§ **Task item**: Once the pictures are set aside, output all the records exactly.

§ **Source records**:
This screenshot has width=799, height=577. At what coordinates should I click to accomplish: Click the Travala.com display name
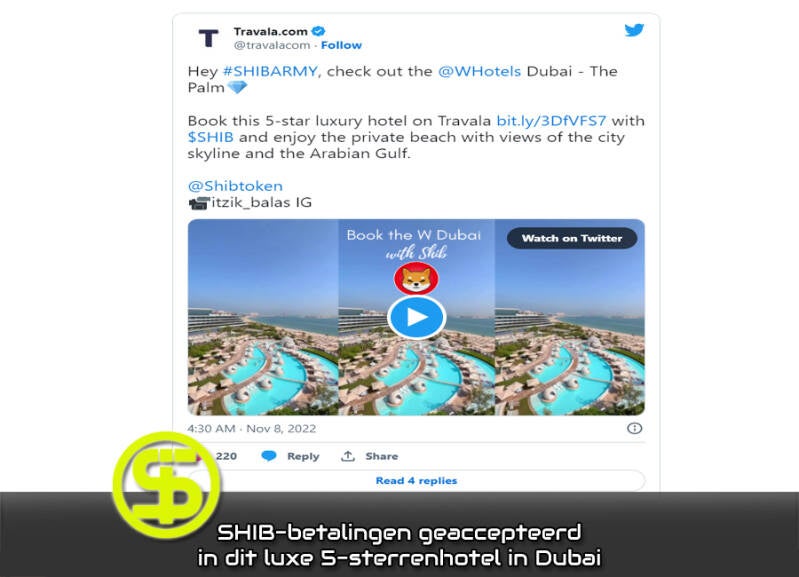[x=271, y=32]
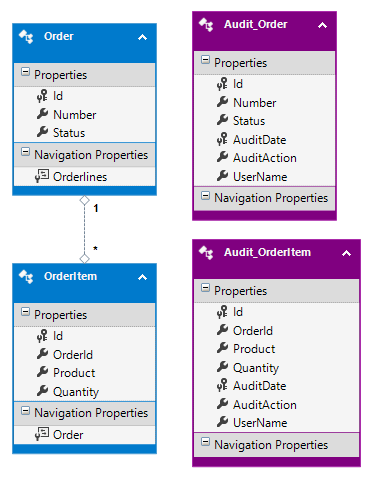Click the Order entity type icon
This screenshot has height=479, width=372.
click(x=26, y=37)
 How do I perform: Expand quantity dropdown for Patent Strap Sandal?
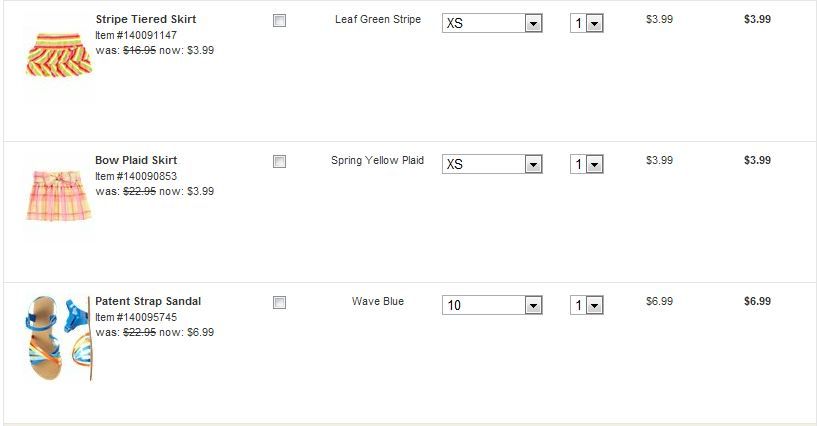pyautogui.click(x=587, y=305)
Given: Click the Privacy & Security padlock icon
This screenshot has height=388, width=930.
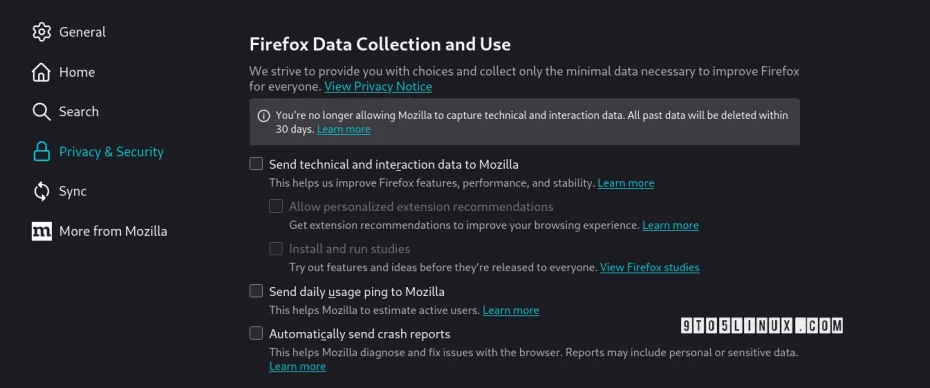Looking at the screenshot, I should pyautogui.click(x=42, y=152).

§ **Solution**:
This screenshot has width=799, height=577. At what coordinates should I click to accomplish: Click the Travala.com display name
[x=271, y=32]
Click the Order entity type icon
This screenshot has height=479, width=372.
click(x=26, y=37)
 How do I perform: Expand quantity dropdown for Patent Strap Sandal?
pyautogui.click(x=587, y=305)
Given: Click the Privacy & Security padlock icon
This screenshot has height=388, width=930.
Looking at the screenshot, I should pyautogui.click(x=42, y=152).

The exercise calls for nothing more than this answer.